WRITTEN INSTRUCTION
Please lay out these records as a two-column CSV with the headers instruction and coordinates, one row per record. Put each record's text and its answer in a single quoted field, replace line breaks with spaces, and omit the pictures.
* * * * * * * * *
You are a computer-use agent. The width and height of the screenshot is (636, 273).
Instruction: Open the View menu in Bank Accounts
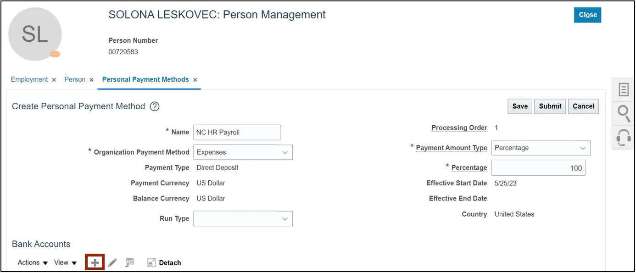pyautogui.click(x=65, y=262)
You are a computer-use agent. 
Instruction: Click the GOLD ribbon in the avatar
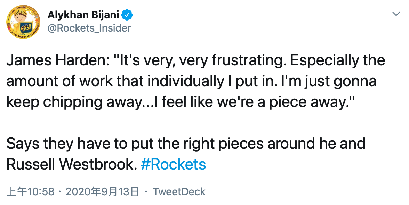(x=26, y=27)
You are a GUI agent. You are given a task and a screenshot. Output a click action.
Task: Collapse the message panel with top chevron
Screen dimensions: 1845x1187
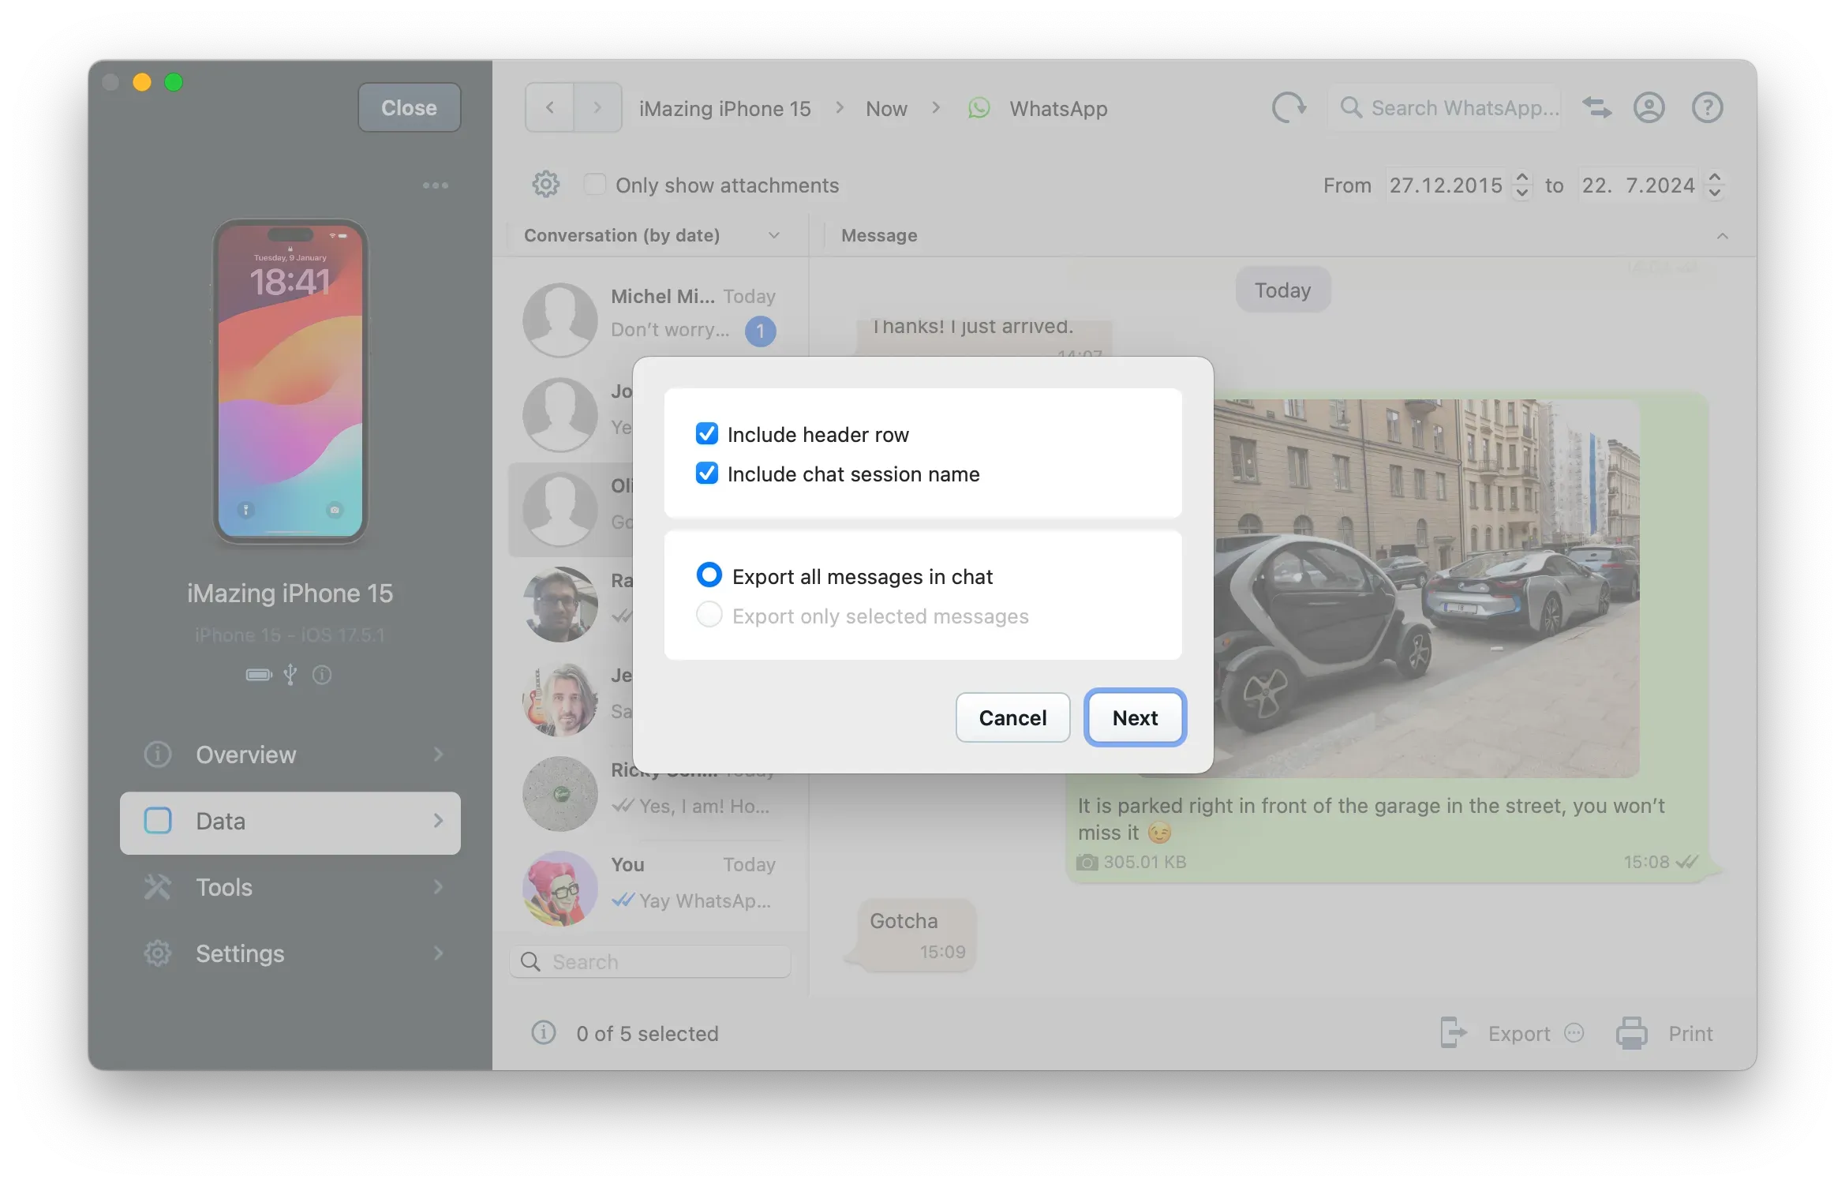(1723, 235)
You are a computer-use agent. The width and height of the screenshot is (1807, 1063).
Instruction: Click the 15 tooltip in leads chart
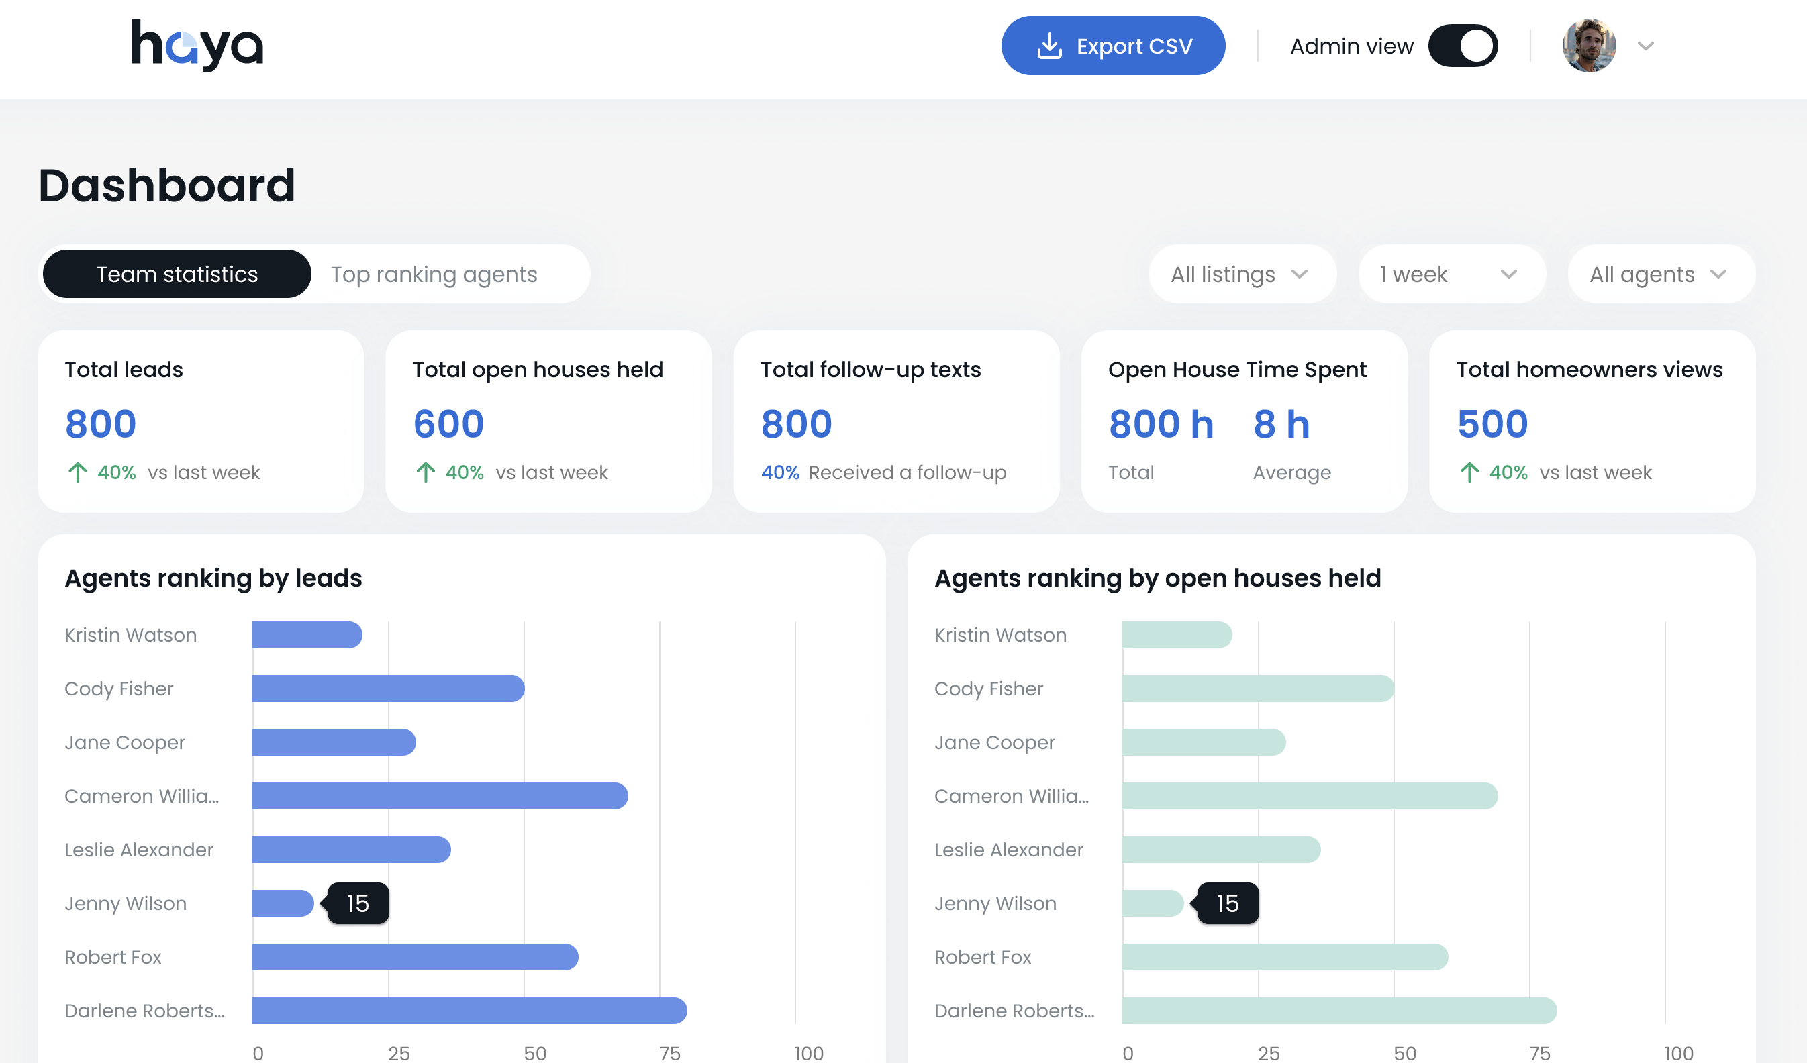[x=358, y=903]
* * * * * * * * *
FULL OUTPUT
instruction,coordinates
"You are a computer-use agent. The width and height of the screenshot is (636, 273). Instruction: Open the View menu in Bank Accounts","pyautogui.click(x=65, y=262)"
"You are a computer-use agent. Instruction: Click the GOLD ribbon in the avatar","(x=26, y=27)"
"You are a GUI agent. You are given a task and a screenshot. Output a click action. Task: Collapse the message panel with top chevron Screen dimensions: 1845x1187","(1723, 235)"
"You are a computer-use agent. The width and height of the screenshot is (1807, 1063). Instruction: Click the 15 tooltip in leads chart","[x=358, y=903]"